- [Work to do] Return the lines of the records starting at the one containing "Task: Open the notifications bell icon" and ending at the one containing "Action: (1404, 15)", reproduced without any change.

- [Dataset extract]
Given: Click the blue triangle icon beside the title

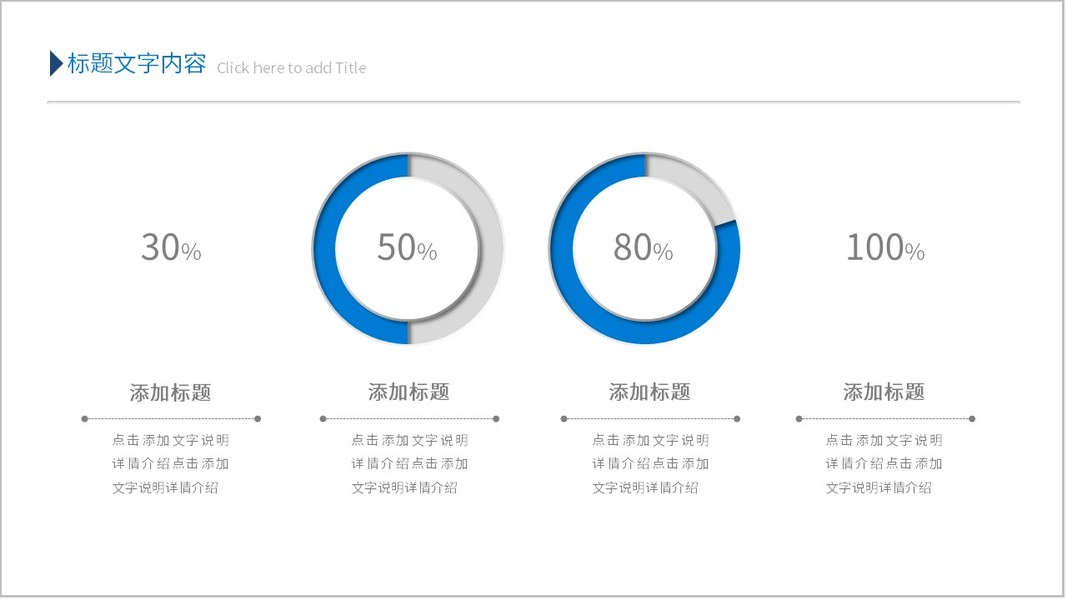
...
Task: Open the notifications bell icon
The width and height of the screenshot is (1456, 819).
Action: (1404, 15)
--
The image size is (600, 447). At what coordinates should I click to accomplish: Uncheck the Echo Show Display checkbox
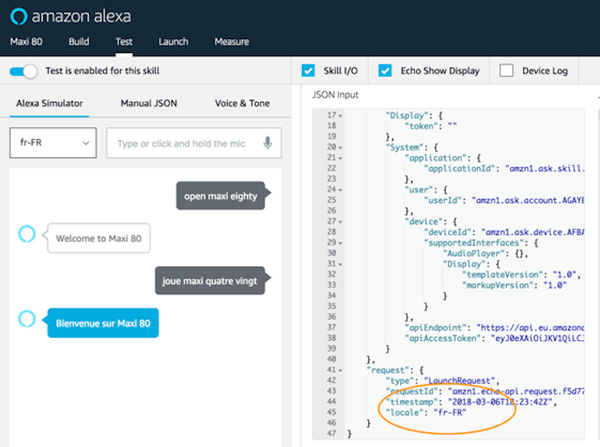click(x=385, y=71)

- [Result for this exercise]
Task: Open the notifications bell icon
The width and height of the screenshot is (1456, 819).
Action: (1404, 15)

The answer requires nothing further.